[[ Quoted passage, beginning ]]

Sándor Zsótér (born 20 June 1961, Budapest) is a Kossuth Prize-winning Hungarian actor, playwright, director, and an associate professor at the Academy of Drama and Film in Budapest.

He is notable for playing the role of the witness doctor Miklós Nyiszli in the 2016 Academy Award-winning film Son of Saul (2015), and for his role as Gyuri in the 1983 FIPRESCI award-winning film Szerencsés Dániel.

[[ Quoted passage, end ]]

• [Parts of the exercise]
A) List every occupation or position that the biographical sketch of Sándor Zsótér gives for him.
B) Render this sentence from the biographical sketch of Sándor Zsótér in German: "Sándor Zsótér (born 20 June 1961, Budapest) is a Kossuth Prize-winning Hungarian actor, playwright, director, and an associate professor at the Academy of Drama and Film in Budapest."
C) Carry on the biographical sketch of Sándor Zsótér from the point at which it ends.

[[ Exercise data, beginning ]]

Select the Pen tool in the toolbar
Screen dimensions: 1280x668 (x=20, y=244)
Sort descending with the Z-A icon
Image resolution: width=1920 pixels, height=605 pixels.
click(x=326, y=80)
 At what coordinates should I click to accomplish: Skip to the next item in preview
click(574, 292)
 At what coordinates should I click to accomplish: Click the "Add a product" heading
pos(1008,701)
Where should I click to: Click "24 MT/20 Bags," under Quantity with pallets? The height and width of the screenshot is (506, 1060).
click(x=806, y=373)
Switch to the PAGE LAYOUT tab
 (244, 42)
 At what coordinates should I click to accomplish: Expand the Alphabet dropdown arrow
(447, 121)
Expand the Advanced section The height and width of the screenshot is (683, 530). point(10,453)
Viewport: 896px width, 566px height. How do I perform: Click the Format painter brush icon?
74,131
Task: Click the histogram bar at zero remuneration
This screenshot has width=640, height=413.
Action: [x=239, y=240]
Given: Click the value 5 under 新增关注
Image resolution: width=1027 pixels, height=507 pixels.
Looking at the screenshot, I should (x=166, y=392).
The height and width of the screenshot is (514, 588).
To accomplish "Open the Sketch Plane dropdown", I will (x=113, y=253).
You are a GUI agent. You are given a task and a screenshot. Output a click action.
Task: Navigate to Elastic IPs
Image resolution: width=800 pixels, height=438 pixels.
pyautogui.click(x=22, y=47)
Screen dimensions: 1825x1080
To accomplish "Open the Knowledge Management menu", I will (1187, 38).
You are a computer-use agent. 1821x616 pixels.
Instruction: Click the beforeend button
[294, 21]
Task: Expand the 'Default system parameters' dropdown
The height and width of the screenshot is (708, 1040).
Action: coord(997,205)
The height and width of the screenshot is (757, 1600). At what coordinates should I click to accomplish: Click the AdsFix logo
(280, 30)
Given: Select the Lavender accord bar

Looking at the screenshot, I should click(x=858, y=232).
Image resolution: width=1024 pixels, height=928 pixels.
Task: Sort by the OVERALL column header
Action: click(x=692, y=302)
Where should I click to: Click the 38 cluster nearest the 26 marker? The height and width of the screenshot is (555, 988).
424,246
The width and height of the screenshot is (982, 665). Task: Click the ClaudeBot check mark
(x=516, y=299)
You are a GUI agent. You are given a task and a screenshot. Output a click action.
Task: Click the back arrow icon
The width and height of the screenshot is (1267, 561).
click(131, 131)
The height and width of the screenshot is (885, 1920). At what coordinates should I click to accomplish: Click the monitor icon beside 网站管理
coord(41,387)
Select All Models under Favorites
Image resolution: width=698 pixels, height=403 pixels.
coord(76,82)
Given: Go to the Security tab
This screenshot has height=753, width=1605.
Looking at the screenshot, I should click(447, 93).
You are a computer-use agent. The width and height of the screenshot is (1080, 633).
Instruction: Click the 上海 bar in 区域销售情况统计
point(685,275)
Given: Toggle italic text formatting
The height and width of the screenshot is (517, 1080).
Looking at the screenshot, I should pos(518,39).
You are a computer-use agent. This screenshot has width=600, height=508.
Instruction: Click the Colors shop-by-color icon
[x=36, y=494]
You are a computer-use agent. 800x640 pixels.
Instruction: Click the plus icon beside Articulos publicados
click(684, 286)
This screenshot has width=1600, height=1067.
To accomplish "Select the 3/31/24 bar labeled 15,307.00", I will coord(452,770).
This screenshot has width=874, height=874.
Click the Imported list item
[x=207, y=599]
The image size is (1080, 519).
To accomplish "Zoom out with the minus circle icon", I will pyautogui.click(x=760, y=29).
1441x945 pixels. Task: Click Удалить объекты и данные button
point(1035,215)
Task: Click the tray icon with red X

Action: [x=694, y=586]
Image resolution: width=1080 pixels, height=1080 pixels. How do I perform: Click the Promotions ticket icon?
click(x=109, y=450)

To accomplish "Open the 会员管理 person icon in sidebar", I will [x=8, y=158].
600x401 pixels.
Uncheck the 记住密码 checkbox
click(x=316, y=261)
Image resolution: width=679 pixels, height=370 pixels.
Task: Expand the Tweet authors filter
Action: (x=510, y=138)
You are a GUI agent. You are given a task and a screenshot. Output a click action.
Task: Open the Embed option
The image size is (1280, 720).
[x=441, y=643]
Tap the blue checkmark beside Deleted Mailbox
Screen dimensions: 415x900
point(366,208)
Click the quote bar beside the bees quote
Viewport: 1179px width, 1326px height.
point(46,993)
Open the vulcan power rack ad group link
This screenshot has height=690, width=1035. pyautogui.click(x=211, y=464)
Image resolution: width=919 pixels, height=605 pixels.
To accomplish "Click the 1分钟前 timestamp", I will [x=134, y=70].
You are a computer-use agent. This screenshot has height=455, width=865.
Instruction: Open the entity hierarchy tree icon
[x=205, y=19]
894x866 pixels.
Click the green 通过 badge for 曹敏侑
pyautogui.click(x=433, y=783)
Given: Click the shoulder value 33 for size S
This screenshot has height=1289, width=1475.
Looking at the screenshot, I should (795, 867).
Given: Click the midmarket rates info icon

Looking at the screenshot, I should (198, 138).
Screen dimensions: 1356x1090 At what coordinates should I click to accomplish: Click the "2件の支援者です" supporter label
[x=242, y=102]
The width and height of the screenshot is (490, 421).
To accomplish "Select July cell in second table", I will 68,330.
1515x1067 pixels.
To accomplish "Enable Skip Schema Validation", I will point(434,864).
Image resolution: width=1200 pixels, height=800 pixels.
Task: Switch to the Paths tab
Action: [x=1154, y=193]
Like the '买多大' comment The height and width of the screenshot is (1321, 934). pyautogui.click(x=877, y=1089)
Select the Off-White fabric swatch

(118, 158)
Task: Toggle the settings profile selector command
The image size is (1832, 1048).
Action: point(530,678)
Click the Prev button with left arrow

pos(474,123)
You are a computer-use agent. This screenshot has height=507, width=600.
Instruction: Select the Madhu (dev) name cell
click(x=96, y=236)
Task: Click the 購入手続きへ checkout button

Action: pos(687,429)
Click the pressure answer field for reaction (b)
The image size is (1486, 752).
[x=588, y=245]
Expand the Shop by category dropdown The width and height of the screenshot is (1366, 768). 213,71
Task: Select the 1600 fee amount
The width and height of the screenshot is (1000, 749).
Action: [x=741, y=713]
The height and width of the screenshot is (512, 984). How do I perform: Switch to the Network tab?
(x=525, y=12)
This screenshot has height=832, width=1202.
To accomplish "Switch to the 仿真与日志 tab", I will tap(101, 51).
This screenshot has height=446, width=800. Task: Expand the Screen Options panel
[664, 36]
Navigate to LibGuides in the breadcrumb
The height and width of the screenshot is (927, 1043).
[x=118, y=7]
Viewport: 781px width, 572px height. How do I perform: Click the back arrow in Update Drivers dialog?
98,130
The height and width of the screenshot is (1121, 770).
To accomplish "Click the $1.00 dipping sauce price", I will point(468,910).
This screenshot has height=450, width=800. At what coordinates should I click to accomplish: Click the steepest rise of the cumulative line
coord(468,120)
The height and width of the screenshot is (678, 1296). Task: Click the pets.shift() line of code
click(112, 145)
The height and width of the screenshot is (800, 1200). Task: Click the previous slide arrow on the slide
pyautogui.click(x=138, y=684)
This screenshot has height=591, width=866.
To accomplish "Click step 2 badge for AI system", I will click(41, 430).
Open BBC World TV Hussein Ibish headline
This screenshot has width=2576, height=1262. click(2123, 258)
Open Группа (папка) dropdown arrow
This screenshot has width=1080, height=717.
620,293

[[ Exercise data, end ]]

• [Answers to the exercise]
A)
- Actor
- Playwright
- Director
- Associate professor at the Academy of Drama and Film in Budapest

B) Sándor Zsótér (geboren am 20. Juni 1961 in Budapest) ist ein mit dem Kossuth-Preis ausgezeichneter ungarischer Schauspieler, Dramatiker, Regisseur und außerordentlicher Professor an der Akademie für Schauspiel und Film in Budapest.

C)
==Biography==
His parents were Sándor Zsótér Sr. and Éva Mali. Zsótér was part of the Drama Faculty at the Academy of Drama and Film in Budapest, graduating in 1983. He first, between 1983 and 1985, performed at the Hevesi Sándor Theatre in Zalaegerszeg. He then played at the Szigligeti Szolnok Theatre between 1985 and 1986, the Miklós Radnóti Theatre in Budapest between 1986 and 1990, and, between 1990 and 1992, at the Zsigmond Móricz Theatre at Nyíregyháza. Between 1992 and 1994, he was the director at the National Theatre of Miskolc and, between 1994 and 1996, was the main organizer at the Szigligeti Szolnok Theatre. Since 1996, he has been an instructor at the Academy of Drama and Film in Budapest. In 1996, he contracted the National Theatre of Szeged, and in 1999, the Miklós Radnóti Theatre. Since 2008, he has been a member of the Géza Gárdonyi Theatre in Eger.

He has been a guest of - among others - the National Theatre in Budapest, the Comedy Theatre of Budapest, the Hungarian State Opera House, the József Katona Theatre, and the Chalk Circle Theatre.